If you are still reading this, then consider your self above the average, but admittedly it is difficult to stay concentrated in while browsing the web. The list of solicitations in today's is immense.
I already withdrew myself from Facebook, over the years it became too noisy, and the information I was getting there was not worth the time I spent in it. I like the analogy made by David Sbarra in his post on Vox, comparing Facebook to being in a room filled with people begging for attention. Although, not knowing anyone that would put him/herself in this situation, it is actually quite difficult to resist the pull. I don't know about you, but, for me it was impossible to be "just a bit" in Facebook. The thing is designed to suck all the attention you have. As contention is much more difficult than abstention, it's better not to even open it.
So, after resisting several months to the automatic "We are missing you" mails, I discovered I can just kill it in the settings, and nowadays, I don't feel any kind of urge to go there again.

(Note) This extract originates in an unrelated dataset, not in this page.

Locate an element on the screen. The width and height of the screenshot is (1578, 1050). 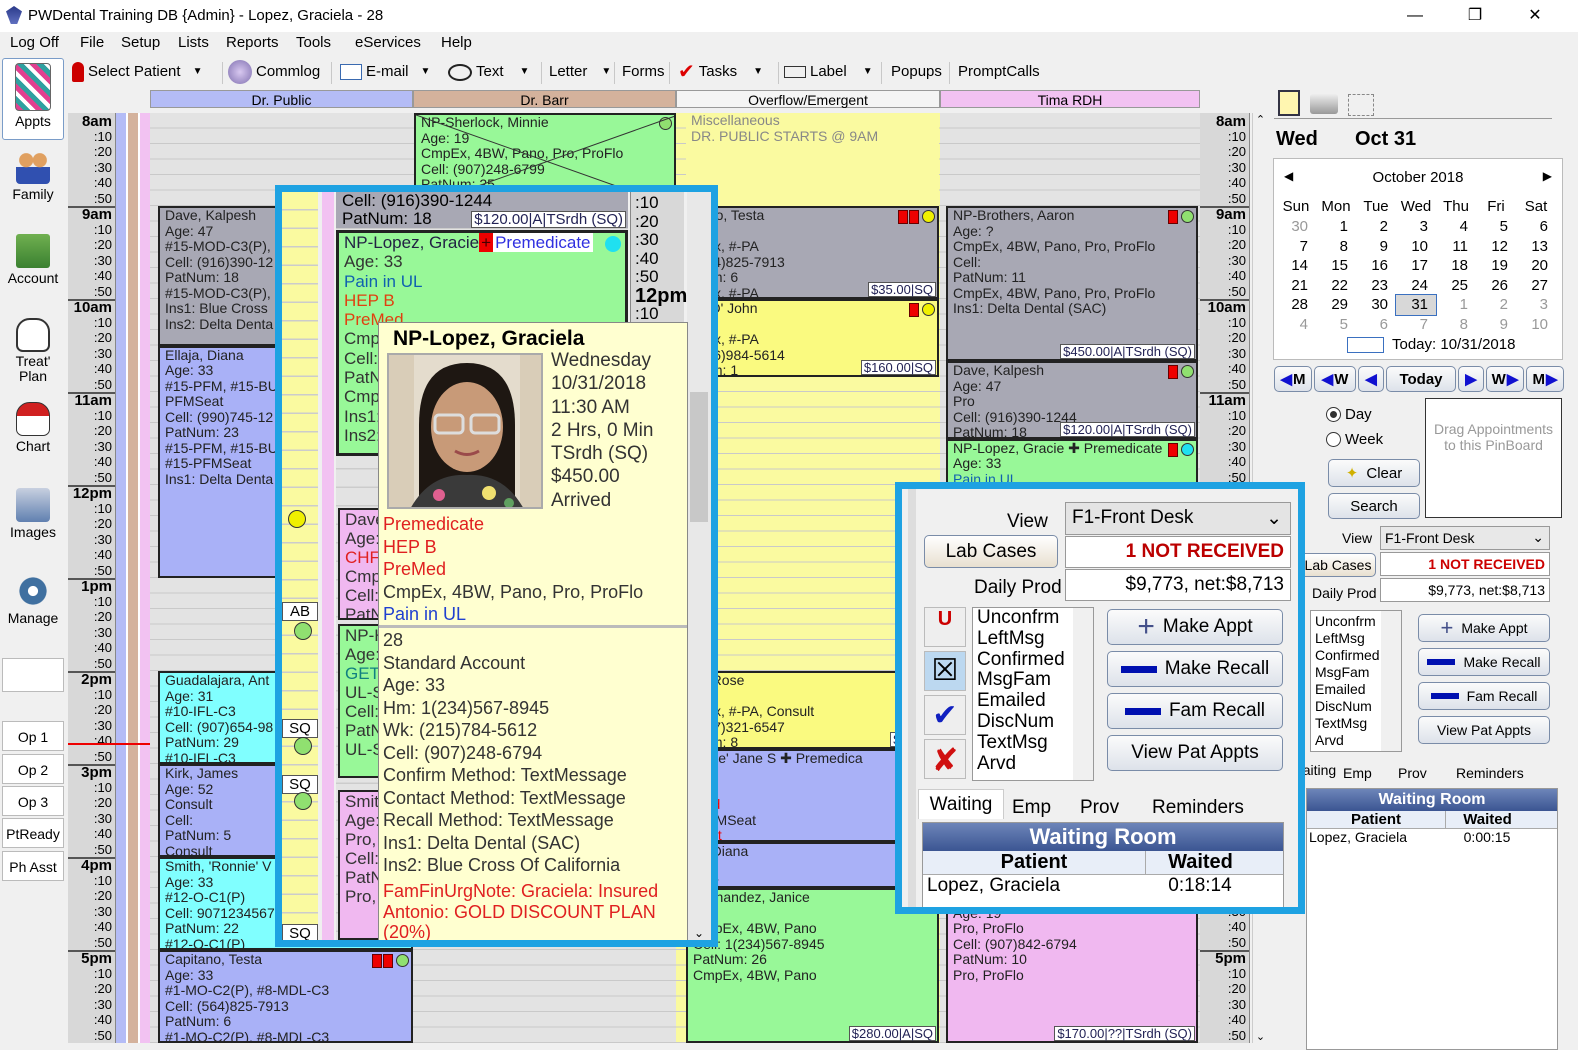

I was using before an Ad Blocker, and they were forbidden. Then I used a Stay Focused plugin that closed the "distractions" after a given time. Then, with time, I was able to simply ignore the noise and focus. The long term rewards of being able to make worthy work become stronger than the immediate reward that prompts us to scroll a few posts more. Being able to identify what is designed to pull our strings, really helps to do this.
For the fast pace that is reducing society's attention, it's not easy to stop a moving train with full throttle. Maybe changing algorithms would be a way to go, but those, are designed to maximize profit of the host, not to benefit a society. Turning back to a paid media? If you have any ideas regarding how to do this, please don't hesitate to put your idea in the comments.